WHAT THE EXERCISE ASKS:
Write out exactly the lines below from the one containing "Task: Click the" to the last, both ends kept, and nothing more; skip all pictures.

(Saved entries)

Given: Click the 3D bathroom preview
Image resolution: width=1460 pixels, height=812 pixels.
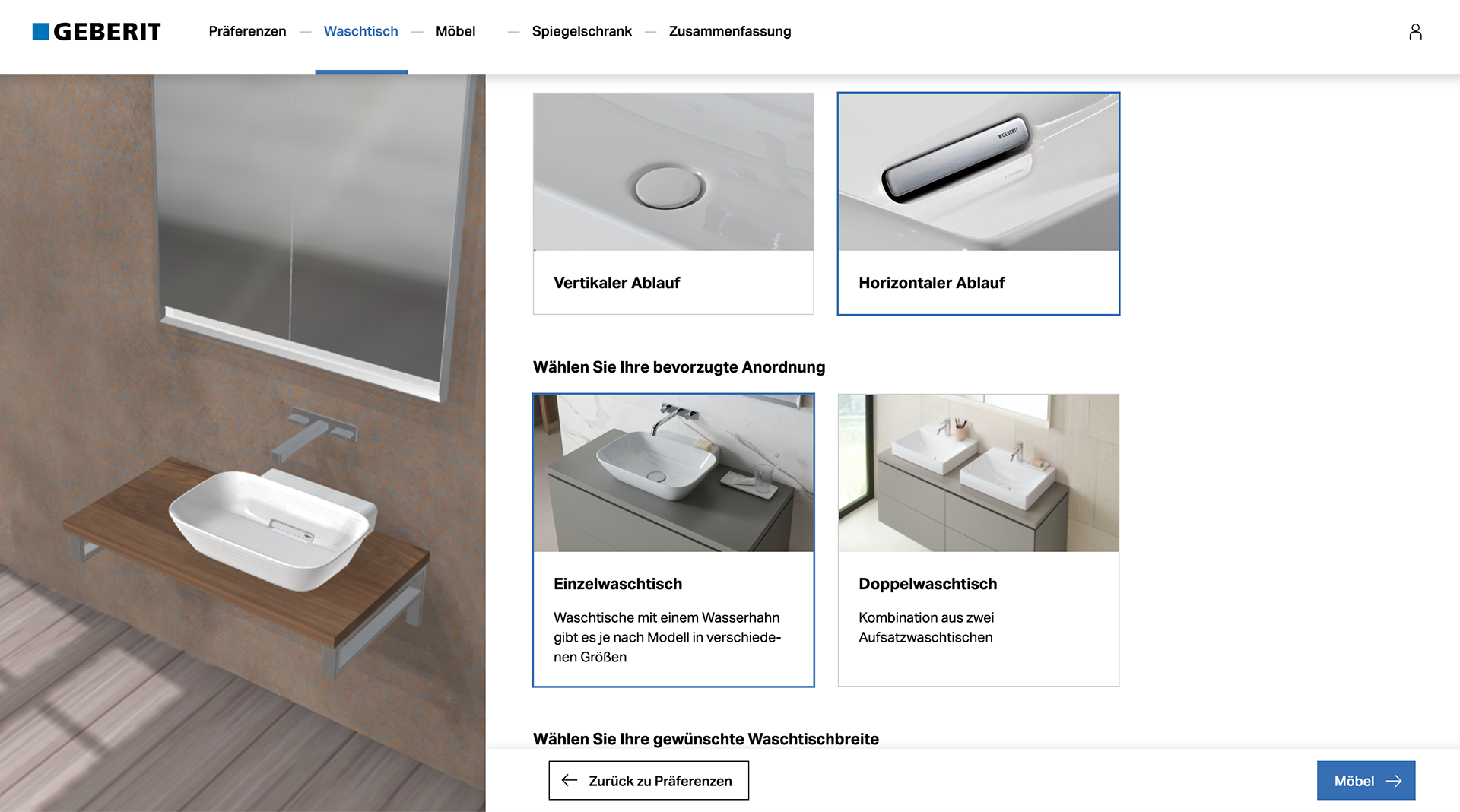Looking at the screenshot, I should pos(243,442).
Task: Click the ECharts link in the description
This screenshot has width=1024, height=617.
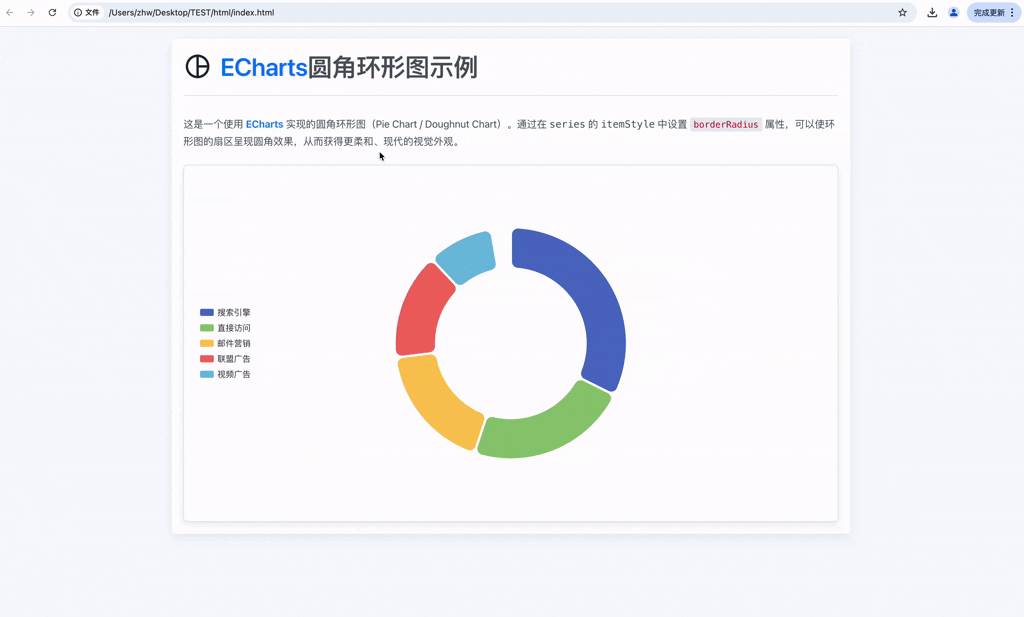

ANSWER BOX:
Task: Click the ECharts link in the description
This screenshot has width=1024, height=617.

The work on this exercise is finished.